Each time a man stands up for an ideal, or acts to improve the lot of others, or strikes out against injustice, he sends forth a tiny ripple of hope… and crossing each other from a million different centers of energy and daring those ripples build a current that can sweep down the mightiest walls of oppression and resistance. (“Speech at the University of Capetown”)

The GOD-centric and GOOD-centric mantra is “How would my action affect the movement of love in the world?” When it comes to the exterior spiritual discipline of service, both GOD-centric and GOOD-centric might ask: "How might we set up our world so love, goodness, and fairness thrive?" Service may be defined as "the organized system for supplying some accommodation required by the public." Our exterior spiritual discipline of service will focus on bringing our GOOD-centric focus on love, goodness, and fairness to the organized public systems of education and economics.
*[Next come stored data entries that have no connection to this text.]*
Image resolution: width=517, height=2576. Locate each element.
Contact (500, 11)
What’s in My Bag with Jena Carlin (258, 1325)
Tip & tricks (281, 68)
GOD-centric Christians may find motivation in these biblical calls for service:

One who oppresses the poor to increase his wealth and one who gives gifts to the rich—both come to poverty. (Proverbs 22:16)

Woe to those who make unjust laws, to those who issue oppressive decrees, to deprive the poor of their rights and withhold justice from the oppressed of my people, making widows their prey and robbing the fatherless. (Isaiah 10:1-2)

GOOD-centrics may find motivation to service in R. Buckminster Fuller's Critical Path:

It is now highly feasible to take care of everybody on Earth at a ‘higher standard of living than any have ever known.’ It no longer has to be you or me. Selfishness is unnecessary and henceforth unrationalizable as mandated by survival.

GOD or GOOD-centric, the exterior spiritual discipline of service calls us to influence the world so that its educational and economic infrastructures are ones in which love, goodness, and fairness thrive. Don't think it can be done? Just remember how far and rapidly LGBTQ rights changed in the past couple of years. We now live in a complex, interdependent, diverse, and adaptive world; not in the simple silos of uniformity and conformity of old. As an influencer but not a controller, I will provide in this chapter GOOD-centric service guideposts in the domains of education and economics. I hope these ideas will germinate in individuals and local groups then emerge in broader infrastructural change.